No Brasil, a história do século XX foi marcada por grandes movimentos migratórios e intensos processos de urbanização, modernização e industrialização. Os primeiros colocaram em contato - nas áreas de recepção de migrantes - histórias, etnias e culturas de diversas regiões do país e do mundo, enquanto que os segundos promoveram uma extraordinária diversificação nas estruturas econômicas e sociais, criando novos modos de vida. A região da grande São Paulo foi o grande centro onde estes fenômenos convergiram. O município de São Bernardo, localizado nesta mesma área, foi profundamente marcado por ambos os processos. A trajetória biográfica do engenheiro elétrico Abib Riskalla ilustra estes importantes acontecimentos históricos, fazendo-os reverberar, de maneira peculiar, na história da cidade na qual residiu por mais de 70 anos.

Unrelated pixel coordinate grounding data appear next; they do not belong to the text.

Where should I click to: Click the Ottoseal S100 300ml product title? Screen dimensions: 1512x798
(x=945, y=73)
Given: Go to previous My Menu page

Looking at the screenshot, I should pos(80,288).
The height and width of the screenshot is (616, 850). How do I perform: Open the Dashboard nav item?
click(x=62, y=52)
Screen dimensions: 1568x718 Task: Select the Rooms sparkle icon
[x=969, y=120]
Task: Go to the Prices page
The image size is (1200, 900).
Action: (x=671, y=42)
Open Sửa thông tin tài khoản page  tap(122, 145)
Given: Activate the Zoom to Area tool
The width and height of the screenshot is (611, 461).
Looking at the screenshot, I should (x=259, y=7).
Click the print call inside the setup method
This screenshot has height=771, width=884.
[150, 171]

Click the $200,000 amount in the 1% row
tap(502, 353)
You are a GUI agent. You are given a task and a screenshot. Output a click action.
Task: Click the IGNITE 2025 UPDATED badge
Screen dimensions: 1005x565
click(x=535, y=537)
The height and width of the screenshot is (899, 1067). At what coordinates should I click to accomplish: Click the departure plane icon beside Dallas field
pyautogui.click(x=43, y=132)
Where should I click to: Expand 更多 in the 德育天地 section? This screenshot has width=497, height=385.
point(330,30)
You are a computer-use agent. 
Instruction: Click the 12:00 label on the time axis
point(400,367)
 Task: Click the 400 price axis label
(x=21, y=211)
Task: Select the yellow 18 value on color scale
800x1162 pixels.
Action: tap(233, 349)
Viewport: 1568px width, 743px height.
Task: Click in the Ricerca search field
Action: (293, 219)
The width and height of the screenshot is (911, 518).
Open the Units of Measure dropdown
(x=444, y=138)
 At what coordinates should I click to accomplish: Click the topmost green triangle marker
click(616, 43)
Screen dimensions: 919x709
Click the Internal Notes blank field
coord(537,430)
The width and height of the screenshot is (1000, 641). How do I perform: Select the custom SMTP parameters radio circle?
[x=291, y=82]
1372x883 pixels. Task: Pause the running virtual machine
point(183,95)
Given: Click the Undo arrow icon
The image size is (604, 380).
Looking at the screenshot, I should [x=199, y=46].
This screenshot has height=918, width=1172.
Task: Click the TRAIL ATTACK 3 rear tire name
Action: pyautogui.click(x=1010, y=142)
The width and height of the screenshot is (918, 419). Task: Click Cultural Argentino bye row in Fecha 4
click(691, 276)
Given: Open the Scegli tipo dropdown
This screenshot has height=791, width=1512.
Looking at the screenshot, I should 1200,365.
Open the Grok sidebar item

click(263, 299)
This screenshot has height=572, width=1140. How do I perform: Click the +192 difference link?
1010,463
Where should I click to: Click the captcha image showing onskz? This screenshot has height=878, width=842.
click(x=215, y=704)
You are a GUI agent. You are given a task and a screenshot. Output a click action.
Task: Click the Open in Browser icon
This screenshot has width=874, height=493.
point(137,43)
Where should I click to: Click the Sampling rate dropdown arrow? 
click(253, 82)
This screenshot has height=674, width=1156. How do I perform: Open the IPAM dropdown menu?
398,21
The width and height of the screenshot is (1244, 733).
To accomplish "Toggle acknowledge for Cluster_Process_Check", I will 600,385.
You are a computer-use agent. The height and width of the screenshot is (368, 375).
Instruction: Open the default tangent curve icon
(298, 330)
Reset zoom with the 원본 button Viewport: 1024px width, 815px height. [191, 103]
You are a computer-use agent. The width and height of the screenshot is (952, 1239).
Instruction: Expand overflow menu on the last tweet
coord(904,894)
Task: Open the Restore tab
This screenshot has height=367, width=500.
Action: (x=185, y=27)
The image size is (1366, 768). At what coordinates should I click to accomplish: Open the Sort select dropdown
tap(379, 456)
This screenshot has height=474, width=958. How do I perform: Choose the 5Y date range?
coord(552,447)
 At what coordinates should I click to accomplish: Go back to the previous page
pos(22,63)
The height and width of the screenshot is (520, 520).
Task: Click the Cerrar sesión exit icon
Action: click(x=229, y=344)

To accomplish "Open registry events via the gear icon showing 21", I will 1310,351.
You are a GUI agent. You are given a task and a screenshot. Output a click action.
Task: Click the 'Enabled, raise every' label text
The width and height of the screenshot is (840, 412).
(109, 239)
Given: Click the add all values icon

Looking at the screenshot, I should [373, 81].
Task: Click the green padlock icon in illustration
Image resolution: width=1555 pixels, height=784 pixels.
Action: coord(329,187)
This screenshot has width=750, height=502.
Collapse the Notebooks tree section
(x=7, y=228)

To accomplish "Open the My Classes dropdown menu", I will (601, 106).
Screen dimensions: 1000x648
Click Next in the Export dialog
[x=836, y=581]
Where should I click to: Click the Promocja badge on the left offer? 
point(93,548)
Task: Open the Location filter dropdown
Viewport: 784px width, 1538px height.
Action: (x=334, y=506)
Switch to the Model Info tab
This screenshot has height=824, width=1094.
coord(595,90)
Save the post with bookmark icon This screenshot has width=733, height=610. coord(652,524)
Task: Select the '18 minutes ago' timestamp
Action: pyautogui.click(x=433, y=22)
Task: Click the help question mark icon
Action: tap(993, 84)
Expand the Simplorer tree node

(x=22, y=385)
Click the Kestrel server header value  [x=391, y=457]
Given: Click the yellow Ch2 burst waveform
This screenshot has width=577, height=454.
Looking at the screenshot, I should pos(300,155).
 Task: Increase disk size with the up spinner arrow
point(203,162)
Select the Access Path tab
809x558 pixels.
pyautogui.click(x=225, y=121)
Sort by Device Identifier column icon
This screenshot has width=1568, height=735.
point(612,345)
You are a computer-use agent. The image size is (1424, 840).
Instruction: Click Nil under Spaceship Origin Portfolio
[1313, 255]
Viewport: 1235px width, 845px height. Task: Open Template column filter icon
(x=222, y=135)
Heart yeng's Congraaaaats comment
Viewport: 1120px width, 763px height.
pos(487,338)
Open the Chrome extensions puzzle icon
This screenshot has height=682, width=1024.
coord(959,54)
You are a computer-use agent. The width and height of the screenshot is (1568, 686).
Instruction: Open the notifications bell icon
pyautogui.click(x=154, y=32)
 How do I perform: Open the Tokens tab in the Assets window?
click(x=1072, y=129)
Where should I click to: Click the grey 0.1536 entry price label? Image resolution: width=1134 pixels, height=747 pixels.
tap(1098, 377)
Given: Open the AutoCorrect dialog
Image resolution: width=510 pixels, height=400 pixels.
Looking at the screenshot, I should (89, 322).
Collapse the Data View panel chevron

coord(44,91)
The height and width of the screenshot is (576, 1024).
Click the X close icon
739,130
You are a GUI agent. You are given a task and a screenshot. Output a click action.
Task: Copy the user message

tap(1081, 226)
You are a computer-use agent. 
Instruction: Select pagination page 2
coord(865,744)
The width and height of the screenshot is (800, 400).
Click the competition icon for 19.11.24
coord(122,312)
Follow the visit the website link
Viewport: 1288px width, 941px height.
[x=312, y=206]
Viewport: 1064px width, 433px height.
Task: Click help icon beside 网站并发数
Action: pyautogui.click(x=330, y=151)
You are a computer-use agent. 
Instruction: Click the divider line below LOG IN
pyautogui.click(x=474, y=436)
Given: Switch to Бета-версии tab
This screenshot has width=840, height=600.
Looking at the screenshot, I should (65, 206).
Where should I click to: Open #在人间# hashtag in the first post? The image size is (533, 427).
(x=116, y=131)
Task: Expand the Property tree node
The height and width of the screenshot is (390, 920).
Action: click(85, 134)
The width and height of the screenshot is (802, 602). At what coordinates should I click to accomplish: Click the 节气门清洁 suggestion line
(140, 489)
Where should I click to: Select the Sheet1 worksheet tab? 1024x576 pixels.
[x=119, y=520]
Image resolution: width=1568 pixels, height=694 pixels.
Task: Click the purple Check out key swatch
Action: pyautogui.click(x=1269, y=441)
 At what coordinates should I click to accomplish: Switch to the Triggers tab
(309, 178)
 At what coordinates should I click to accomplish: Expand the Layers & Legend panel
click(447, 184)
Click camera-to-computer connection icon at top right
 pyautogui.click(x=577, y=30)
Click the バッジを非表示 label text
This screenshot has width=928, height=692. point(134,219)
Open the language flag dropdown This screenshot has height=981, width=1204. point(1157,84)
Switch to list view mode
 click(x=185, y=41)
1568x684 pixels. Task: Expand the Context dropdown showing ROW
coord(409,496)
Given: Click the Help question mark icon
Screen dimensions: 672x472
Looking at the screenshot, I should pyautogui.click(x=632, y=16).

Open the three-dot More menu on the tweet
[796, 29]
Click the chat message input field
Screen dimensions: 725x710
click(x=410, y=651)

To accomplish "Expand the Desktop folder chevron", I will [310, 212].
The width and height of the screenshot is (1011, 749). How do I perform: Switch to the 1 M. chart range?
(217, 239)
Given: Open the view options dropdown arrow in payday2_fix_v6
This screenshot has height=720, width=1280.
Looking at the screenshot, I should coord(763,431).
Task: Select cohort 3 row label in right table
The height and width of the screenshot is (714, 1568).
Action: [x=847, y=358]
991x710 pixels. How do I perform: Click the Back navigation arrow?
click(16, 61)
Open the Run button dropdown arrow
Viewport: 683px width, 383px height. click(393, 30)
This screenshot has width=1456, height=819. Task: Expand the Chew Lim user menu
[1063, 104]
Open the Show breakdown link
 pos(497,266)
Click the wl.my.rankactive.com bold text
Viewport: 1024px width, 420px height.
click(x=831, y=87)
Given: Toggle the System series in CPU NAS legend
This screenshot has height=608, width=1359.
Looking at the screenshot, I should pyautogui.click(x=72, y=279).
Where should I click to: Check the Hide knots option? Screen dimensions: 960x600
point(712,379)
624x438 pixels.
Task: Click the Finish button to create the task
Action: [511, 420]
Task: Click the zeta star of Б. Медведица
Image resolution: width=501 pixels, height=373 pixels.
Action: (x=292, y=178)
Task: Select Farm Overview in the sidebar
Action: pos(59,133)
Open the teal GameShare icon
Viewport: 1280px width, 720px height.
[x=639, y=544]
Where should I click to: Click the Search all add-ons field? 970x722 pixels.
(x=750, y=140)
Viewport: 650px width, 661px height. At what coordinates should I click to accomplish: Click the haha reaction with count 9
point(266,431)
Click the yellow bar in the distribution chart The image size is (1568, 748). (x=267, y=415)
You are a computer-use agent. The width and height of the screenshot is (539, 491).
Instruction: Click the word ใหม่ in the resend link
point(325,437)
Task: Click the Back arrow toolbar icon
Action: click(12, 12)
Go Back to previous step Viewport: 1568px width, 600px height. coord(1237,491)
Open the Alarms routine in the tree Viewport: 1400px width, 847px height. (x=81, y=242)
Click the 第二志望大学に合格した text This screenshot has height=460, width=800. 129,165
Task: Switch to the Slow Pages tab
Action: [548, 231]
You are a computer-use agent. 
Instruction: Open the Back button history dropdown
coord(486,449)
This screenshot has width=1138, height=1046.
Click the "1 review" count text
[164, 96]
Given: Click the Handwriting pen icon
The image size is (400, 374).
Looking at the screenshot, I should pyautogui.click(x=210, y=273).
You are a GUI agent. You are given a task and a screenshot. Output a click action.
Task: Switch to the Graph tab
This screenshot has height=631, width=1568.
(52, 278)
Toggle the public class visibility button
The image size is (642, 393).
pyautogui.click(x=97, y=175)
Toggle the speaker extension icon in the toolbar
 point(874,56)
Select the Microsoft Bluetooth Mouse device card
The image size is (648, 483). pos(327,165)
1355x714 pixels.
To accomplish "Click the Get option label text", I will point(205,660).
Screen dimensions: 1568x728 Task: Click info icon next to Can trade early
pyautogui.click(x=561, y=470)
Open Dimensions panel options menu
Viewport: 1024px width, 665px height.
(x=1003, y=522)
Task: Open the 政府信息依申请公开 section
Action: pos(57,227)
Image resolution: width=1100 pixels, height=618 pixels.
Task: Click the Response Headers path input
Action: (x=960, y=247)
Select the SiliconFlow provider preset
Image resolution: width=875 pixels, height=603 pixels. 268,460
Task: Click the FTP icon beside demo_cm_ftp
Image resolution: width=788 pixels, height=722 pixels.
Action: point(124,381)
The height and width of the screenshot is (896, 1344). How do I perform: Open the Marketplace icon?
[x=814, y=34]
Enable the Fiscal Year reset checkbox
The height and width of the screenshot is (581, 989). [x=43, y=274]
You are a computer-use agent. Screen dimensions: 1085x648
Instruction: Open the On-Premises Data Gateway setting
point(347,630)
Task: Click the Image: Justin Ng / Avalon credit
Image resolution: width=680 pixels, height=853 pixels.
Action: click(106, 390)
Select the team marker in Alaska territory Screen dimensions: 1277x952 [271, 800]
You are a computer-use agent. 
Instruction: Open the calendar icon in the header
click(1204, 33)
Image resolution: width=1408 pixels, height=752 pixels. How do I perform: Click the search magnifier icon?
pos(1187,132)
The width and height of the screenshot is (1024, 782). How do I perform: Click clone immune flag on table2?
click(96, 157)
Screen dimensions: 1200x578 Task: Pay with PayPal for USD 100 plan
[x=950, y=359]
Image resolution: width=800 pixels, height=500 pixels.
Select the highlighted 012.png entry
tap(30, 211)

“Meus pais eram Riskallah Abib e Nida Rahal Abib. Nasceram na Síria, nas colinas de Golam, em um vilarejo que foi destruído e que hoje está nas mãos de Israel (...). Na época, a Síria era uma bagunça. Por que vieram de lá? Porque um dia vinha o inglês e matava todo mundo, depois vinha o francês, o turco invadia (...). Era uma instabilidade muito grande (...). Em 1926, meu pai e meu tio Pedro, que já estavam no Brasil, foram para Síria, chegaram no meu avô materno - que era Sheikh na cidade, e com ele foram até minha mãe e minha tia, que estavam ceifando trigo no local.  Meu avô disse: -  Venham cá  vocês duas. esse vai ser seu marido e aquele vai ser seu marido. E foi assim que se casaram. Algo que hoje seria impossível. Foram morar em Canguera – distrito de São Roque, no interior de São Paulo - onde nasci em 26 de abril de 1929”.  Foi dessa maneira que Abib descreveu a trajetória de sua família, iniciando o depoimento que concedeu aos pesquisadores do Centro de Memória de São Bernardo do Campo, em 3 de maio de 2012 (1).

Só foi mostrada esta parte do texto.